Your tasks:
[a] According to the source text, why will Br. Francis not be posting again until after the holiday weekend?
[b] Transcribe the source text from "2 Samuel 5:1-3;" to "the Vatican website.".

Source text:
>>

One last note: because of my family visiting and the upcoming trip to St. Louis, I will not be posting again here until after the holiday weekend. Of course, you are always free to peruse what’s already here.

A Blessed Thanksgiving to all!
--Br. Francis

Sunday, November 24, 2013

The center

He is the image of the invisible God,
the first-born of all creation.

Colossians 1:15


Solemnity of Our Lord Jesus Christ,
King of the Universe—Year C

2 Samuel 5:1-3; Colossians 1:12-20; Luke 23:35-43
 
NOTE: Following is an excerpt of Pope Francis' homily today at St. Peter's Square in Rome, marking the occasion of this solemnity, which closes out the Church's Year of Faith and points us toward the beginning of Advent (next weekend already!). If you'd like to read the homily in its entirety, you can do so on the Vatican website.
 
X
Today’s solemnity of Our Lord Jesus Christ, King of the Universe, the crowning of the liturgical year, also marks the conclusion of the Year of Faith opened by Pope Benedict XVI, to whom our thoughts now turn with affection and gratitude for this gift which he has given us. By this providential initiative, he gave us an opportunity to rediscover the beauty of the journey of faith begun on the day of our Baptism, which made us children of God and brothers and sisters in the Church. A journey which has as its ultimate end our full encounter with God, and throughout which the Holy Spirit purifies us, lifts us up and sanctifies us, so that we may enter into the happiness for which our hearts long.

<<

Data entries:

>>

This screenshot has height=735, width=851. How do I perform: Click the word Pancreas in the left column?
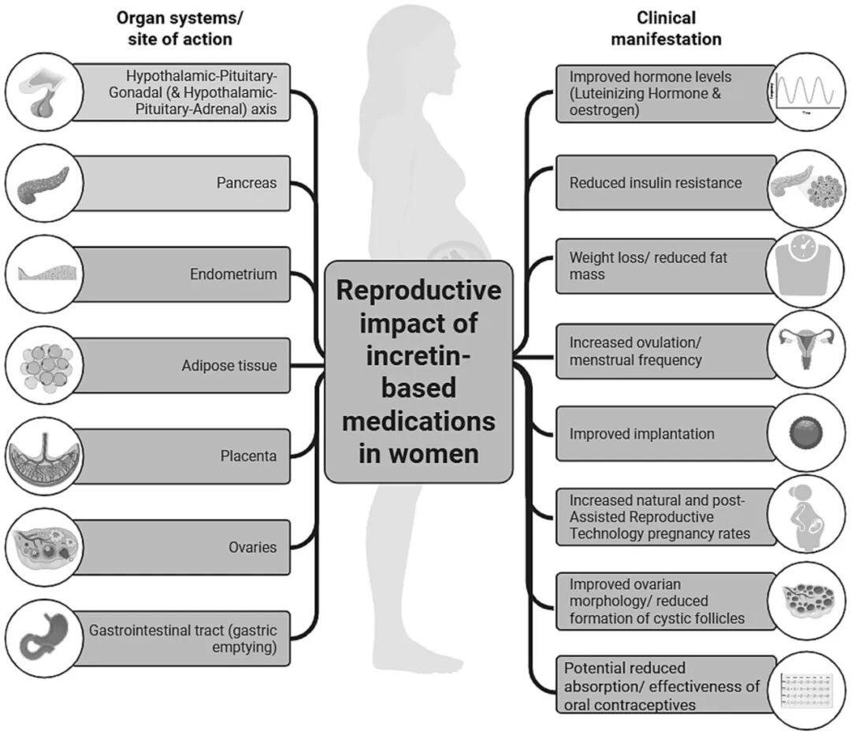[x=247, y=183]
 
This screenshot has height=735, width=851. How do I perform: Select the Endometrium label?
[x=233, y=274]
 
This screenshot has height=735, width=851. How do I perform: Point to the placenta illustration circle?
[x=44, y=456]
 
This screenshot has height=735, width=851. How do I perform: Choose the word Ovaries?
[x=252, y=548]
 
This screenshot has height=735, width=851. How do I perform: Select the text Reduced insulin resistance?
[x=655, y=183]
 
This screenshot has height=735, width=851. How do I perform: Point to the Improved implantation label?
[x=641, y=434]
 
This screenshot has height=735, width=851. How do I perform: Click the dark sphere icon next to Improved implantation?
[x=806, y=432]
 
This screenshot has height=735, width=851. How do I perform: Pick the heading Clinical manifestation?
[x=666, y=28]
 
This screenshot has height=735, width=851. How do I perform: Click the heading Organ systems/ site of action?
[x=180, y=28]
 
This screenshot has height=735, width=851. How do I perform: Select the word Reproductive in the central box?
[x=418, y=290]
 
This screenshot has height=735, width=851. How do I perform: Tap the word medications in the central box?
[x=418, y=421]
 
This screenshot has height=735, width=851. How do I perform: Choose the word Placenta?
[x=248, y=456]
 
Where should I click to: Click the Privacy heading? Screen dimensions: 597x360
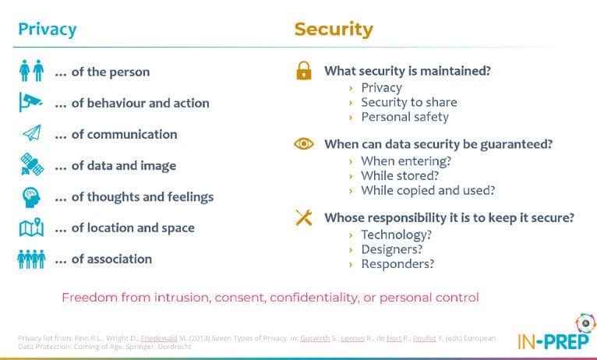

<<

Task-by-task results:
[a] Br. Francis will not post again until after the holiday weekend because of family visiting and an upcoming trip to St. Louis.

[b]
2 Samuel 5:1-3; Colossians 1:12-20; Luke 23:35-43
 
NOTE: Following is an excerpt of Pope Francis' homily today at St. Peter's Square in Rome, marking the occasion of this solemnity, which closes out the Church's Year of Faith and points us toward the beginning of Advent (next weekend already!). If you'd like to read the homily in its entirety, you can do so on the Vatican website.